But are digital markets truly more prone to dominance than markets more generally? The evidence may be more mixed than widely assumed. Herbert Hovenkamp recently concluded that “[t]here is little empirical support for the proposition that digital-platform markets are winner-take-all. Rather, the landscape for digital markets resembles the one for markets generally: some of them are more conducive to single-firm dominance than others.”[4] So one might ask whether the advent of ex ante regulation of Big Tech will achieve the DMA’s laudable goal of “ensuring fair and open digital markets,”[5] or if the cure may ultimately prove worse than the asserted disease. Even the most clearsighted among us cannot hope to predict how tech markets will evolve, as innovations, new entrants, and previously unimagined high-tech marvels continuously emerge. Rigid ex ante regulation thus carries risks, a minefield of costly new burdens on market players, byzantine and fraught compliance obligations, and potential for stagnating innovation and reducing output.[6]

As political leaders and antitrust agencies construct and enforce new regimes like the DMA, the proposed solutions may raise more questions than answers about the future of affected markets. Will regulations effectively pick winners and losers by clearing a path for some competitors while constructing roadblocks for others? Will U.S. platforms, such as Apple, Google, Amazon, and Meta, be unfairly targeted or disproportionately encumbered by new regulations given their incumbent positions? And what potential unintended consequences might arise from ex ante regulatory regimes aimed at dynamic and evolving tech markets?

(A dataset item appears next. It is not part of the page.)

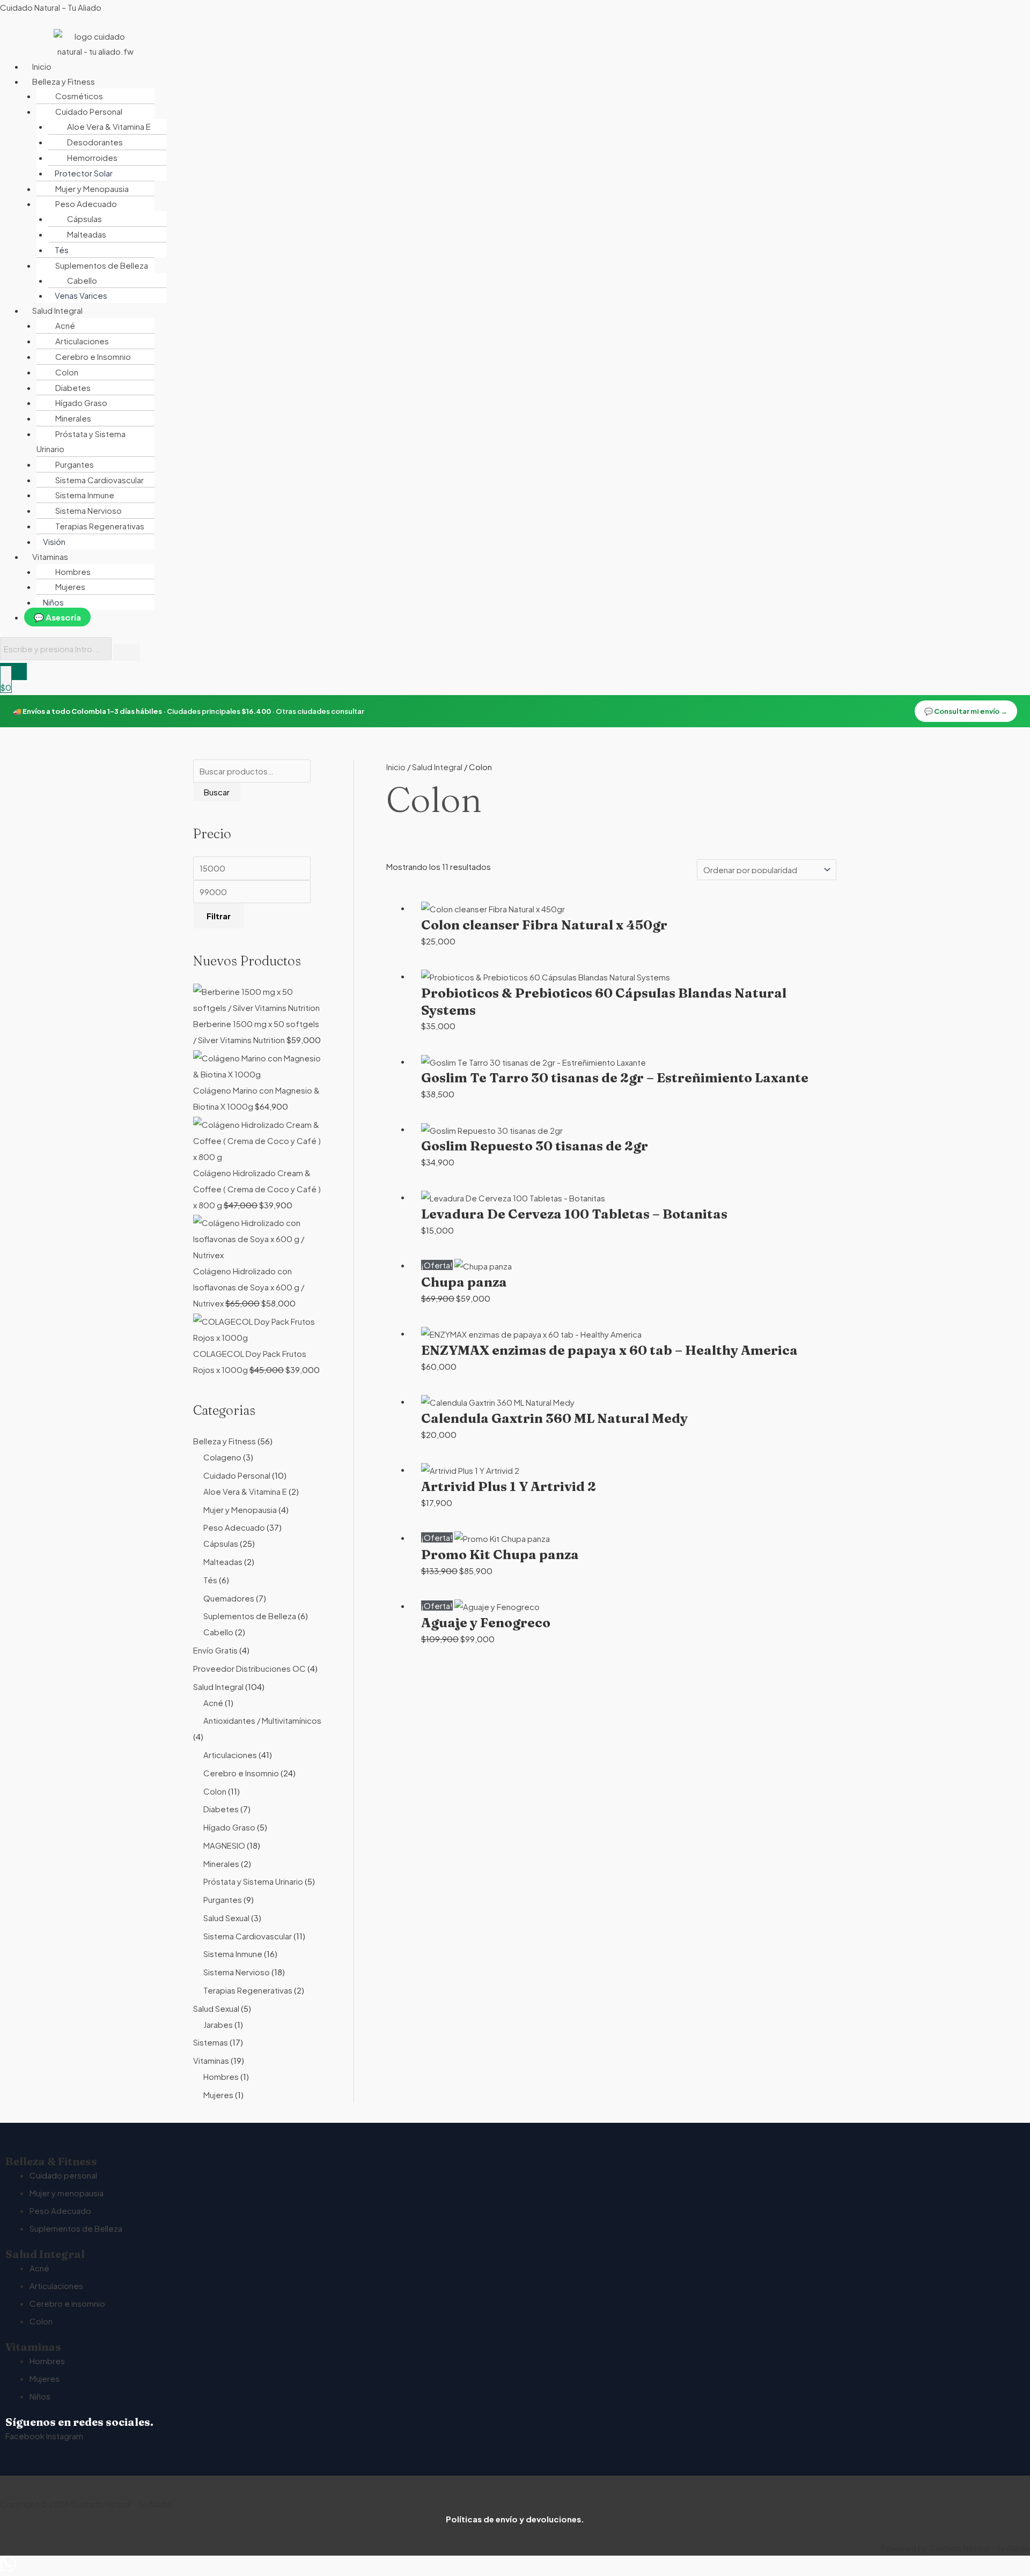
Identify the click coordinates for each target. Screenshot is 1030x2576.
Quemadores (228, 1598)
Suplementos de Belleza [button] (101, 265)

In this paper, we explore these and other questions in three sections. First, we discuss the DMA regime, its prohibitions, and requirements, including its blend of ex ante constraints and ex post scrutiny and enforcement. Second, we examine the risks and potential pitfalls of ex ante regulation of competition. And third, we consider what lies ahead and the open questions that remain in the wake of the DMA’s adoption.

 

II. DOUBLING DOWN: THE DMA’S PROHIBITIONS, OBLIGATIONS, AND ENFORCEMENT REGIME

The DMA,[7] which took effect on November 1, 2022, is often described as ex ante regulation, but it may be more accurately characterized as a hybrid of ex ante “parking brake” rules and ex post investigation and intervention. The ex ante principles arise out of legal obligations and prohibitions imposed on a set group of “gatekeepers” to ensure “contestability and fairness for the markets in the digital sector.”[8] Traditional competition law, particularly in the United States, utilizes investigative tools to determine whether there is evidence of anticompetitive behavior and effects. In contrast, the DMA attempts to address “the challenges to the effective function of the internal market posed by the conduct of gatekeepers that are not necessarily dominant in competition-law terms” before the conduct has occurred.[9] The ex post nature of the DMA is evident in the Commission’s public and private enforcement authority. The Commission not only has access to a plethora of investigative tools and enforcement proceedings, but also has the authority to impose non-compliance sanctions.[10] In addition, under EU antitrust law, companies can bring private actions under the DMA.[11]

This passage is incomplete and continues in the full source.